Similarly, Jeff Clark, a senior fellow and director of litigation for the Center for Renewing America, believes that recess appointments cannot neuter the Senate’s advice and consent authority because, as outlined in the Constitution, they are a “mere binary approbation” of the Executive Branch’s nominees.

“The President retains unfettered discretion to select every Officer to be considered by the Senate for confirmation, whereas the Senate’s advice-and-consent authority is confined to mere binary approbation (i.e., aye or nay) of the President’s nominees,” wrote Clark.

“The appointment power is vested in the President under the regime erected by Article II of the Constitution. Two clauses, in particular, grant this power: the Appointments Clause and the Recess Appointments Clause,” he continued. “These clauses exist to ensure the efficient appointment and near-perpetual commission of subordinate executive officers under the direct charge of the President, so that gaps in offices led by presidential appointees do not exist for lengthy periods of time. ”

The three branches of government are co-mingled in a way that allows cooperation and checks and balances to each branch’s authority. Trump has every right to bring the Senate to heel if it’s acting against the voter’s wishes.

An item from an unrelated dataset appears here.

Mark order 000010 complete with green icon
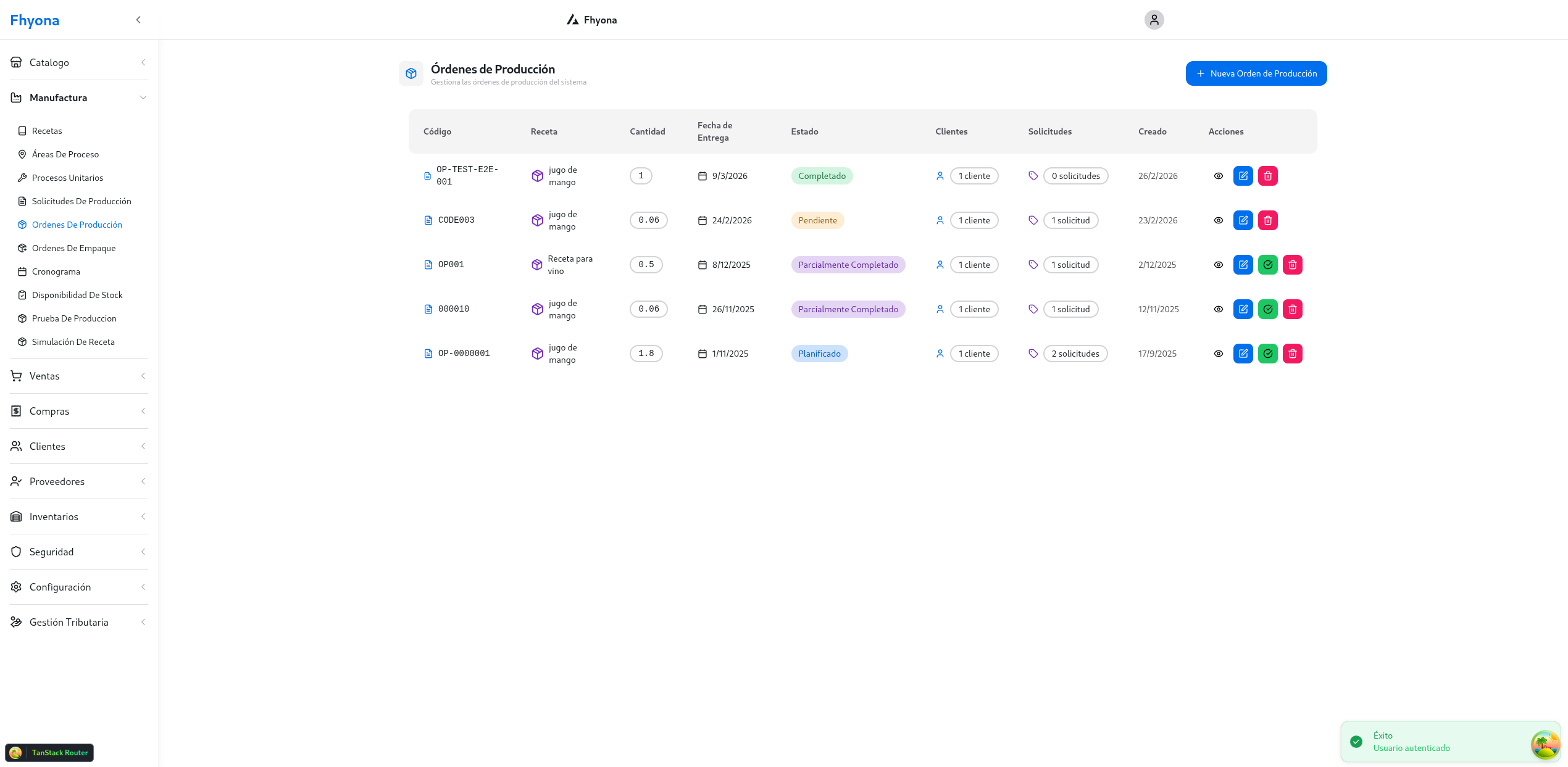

Americans have been excluded from decision-making for far too long. Our ineffective leaders have relied on their ability to bend their Constitutional powers to their will while using their so-called principles to excuse why they can’t act on our behalf. While the Founding Fathers were rightly worried about a despotic president, they would have been equally as fearful of the actions perpetuated by our current Congressional regime.

On Nov. 5, Americans fought back against The Machine that has pursued an anti-American globalist agenda by electing Trump. He is merely the battering ram that voters use to bring back the balance of power, and they expect him to carry out his agenda boldly.